To create a new device profile, applications should call the enrollUser
function; see: https://api.ionic.com/jssdk/latest/Docs/tutorial-device_enrollment.html
From the docs
Upon successful authentication within the 10-minute timeout window, an enrollment profile is stored encrypted in localStorage under the appId, userId, and the origin of the calling application.
So the profile is stored encrypted. The profiles are also stored nested and namespaced by origin, appid, and userId, like this (see the queryProfiles
function in ProfileManager.js
):
profiles[origin][appId][userId]
Note that the origin
information is pulled from the postMessage
event object received by the sdk core code running inside the iframe.
The loadUser
function accepts the same params as enrollUser
and performs the reverse operation, loading a profile from localStorage and decrypting it.
So in summary
What prevents the SDK JS code (and subsequent iframe) from being loaded on a malicious site and used to access the profiles a user has created to encrypt/decrypt data?
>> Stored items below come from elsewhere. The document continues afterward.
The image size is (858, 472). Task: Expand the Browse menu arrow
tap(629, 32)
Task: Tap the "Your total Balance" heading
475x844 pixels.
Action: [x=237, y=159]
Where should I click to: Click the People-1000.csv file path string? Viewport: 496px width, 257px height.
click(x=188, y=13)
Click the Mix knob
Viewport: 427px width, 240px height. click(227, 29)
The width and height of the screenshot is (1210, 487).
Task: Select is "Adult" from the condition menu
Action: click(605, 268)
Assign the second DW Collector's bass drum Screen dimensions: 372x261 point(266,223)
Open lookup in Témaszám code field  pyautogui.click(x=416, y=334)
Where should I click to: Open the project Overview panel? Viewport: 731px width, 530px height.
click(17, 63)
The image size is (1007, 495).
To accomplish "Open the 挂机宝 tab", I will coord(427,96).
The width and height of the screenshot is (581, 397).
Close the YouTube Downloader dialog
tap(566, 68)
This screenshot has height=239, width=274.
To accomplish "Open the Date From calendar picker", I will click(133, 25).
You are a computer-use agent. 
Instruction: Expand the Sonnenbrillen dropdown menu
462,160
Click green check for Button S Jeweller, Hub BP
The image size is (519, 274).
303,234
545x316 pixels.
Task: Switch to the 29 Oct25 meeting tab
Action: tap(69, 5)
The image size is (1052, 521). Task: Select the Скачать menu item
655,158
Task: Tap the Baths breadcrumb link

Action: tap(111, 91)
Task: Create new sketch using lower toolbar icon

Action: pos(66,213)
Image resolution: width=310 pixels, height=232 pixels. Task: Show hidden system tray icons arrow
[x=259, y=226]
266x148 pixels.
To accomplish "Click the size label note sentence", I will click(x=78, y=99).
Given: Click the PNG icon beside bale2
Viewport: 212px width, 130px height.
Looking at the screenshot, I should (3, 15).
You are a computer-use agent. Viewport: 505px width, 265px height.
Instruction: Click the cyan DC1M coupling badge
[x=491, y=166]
An application must have access to the same appId
, userId
, and userAuth
values and be running on the same origin
to gain access to a profile created by another application.
In practice
appId
is hardcoded for a give application (i.e. in the js/html)
userId
and userAuth
are stored on the application user's session object. These values can either be fetched via an ajax request to the application's origin server or written into the application html. This is similar to normal handling practices for CSRF tokens.